• 3. Two continuous variables

Motivating scenario: You want to visualize the relationship between two continuous variables.

Learning goals: By the end of this sub-chapter you should be able to

  1. Make a scatterplot with geom_point().
  2. Show trends with geom_smooth().
    • Show a linear regression with method = "lm"
    • Show a moving average with method = "loess"
    • Optionally suppress the grey ribbon by setting se = FALSE.
  3. Transform the scale of x or y axis with e.g. scale_x_continuous(trans = "log1p").

Visualizing associations between continuous variables.

When Brooke watched pollinators visit parviflora recombinant inbred lines (RILs), she was hoping that these observations also informed the probability of hybrid seed set. The first step in evaluating this hypothesis is to generate a scatterplot – a visualization that shows the association between continuous variables.

We use geom_point() to make such a plot and add trends with geom_smooth(). There are numerous types of trendlines we could add with the method argument:

  • To add the best fit linear model type method = lm.
  • To add a smoothed moving average type method = loess.

By default ggplot adds uncertainty about its guess of the line with a grey background. This is sometimes helpful but can get in the way. To remove it type se = FALSE.

At times transforming the data makes patterns easier to see. We can transform our presentation of the data with the trans argument in the scale_x_continuous() (or scale_y_continuous()) functions.

We present the data with geom_point(). Because some data points overlapped

  • I increased the point size (size = 3) and
  • I made the points partially transparent (alpha = 0.4).

A small jitter could have been ok, but jittering continuous values gives me the ick, because I want my data presented faithfully.

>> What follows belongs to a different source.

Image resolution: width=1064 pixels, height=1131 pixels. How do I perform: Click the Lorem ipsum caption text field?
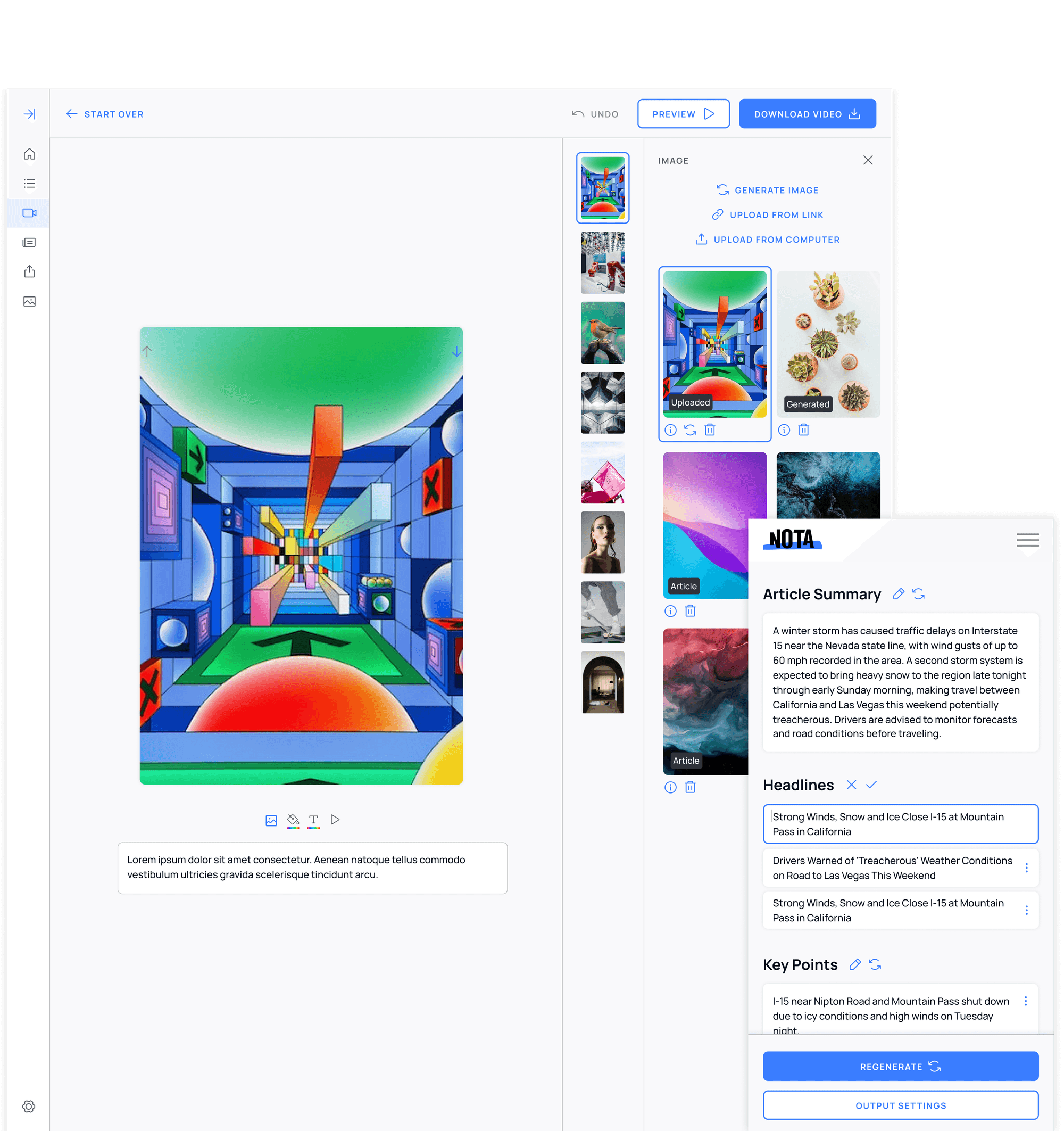pos(312,868)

ggplot(ril_data, aes(x = mean_visits, y  = prop_hybrid))+
  geom_point(size = 3, alpha = .4)

Sometimes nonlinear scales better reveal trends. Transforming the scale on which the data are presented (rather than transforming the data itself) is nice because we retain original values.

ggplot(ril_data, aes(x = mean_visits, y  = prop_hybrid))+
  geom_point(size = 3, alpha = .4)+
  scale_x_continuous(trans = "log1p")

Take care not to lose data when transforming: The log of any number less than or equal to zero is undefined. To avoid losing these data points, I transformed the data as log(x+1) with the "log1p" transformation. If the data were all greater than one, I could have used the log log10 or sqrt transform.

The geom_smooth() allows us to highlight patterns in our data. There are lots of ways to draw trends through data, and we can specify how we want to do so with the method argument.

Here I present the standard “best-fit” line with method = "lm". The grey area around that line represents plausible lines that would also have been statistically acceptable (more on that later).

ggplot(ril_data, aes(x = mean_visits, y  = prop_hybrid))+
  geom_point(size = 3, alpha = .4)+
  geom_smooth(method = "lm")+
  scale_x_continuous(trans = "log1p")

Sometimes a simple line does not do a great job of highlighting patterns. Specifying method = loess presents a smoothed moving average.

In addition to showing that moving average, I show you how to suppress that grey area with se = FALSE. I tend to like to include the uncertainty in our estimated trend so I usually don’t do this, but sometimes showing the uncertainty hides other features of the data, so I wanted to empower you.

ggplot(ril_data, aes(x = mean_visits, y  = prop_hybrid))+
  geom_point(size = 3, alpha = .4)+
  geom_smooth(method = "loess")+
  scale_x_continuous(trans = "log1p")

Interpretation: Returning to our motivating question, we see that the proportion of seeds that are hybrids appears to increase with pollinator visitation. Later in the term we will address this question more rigorously.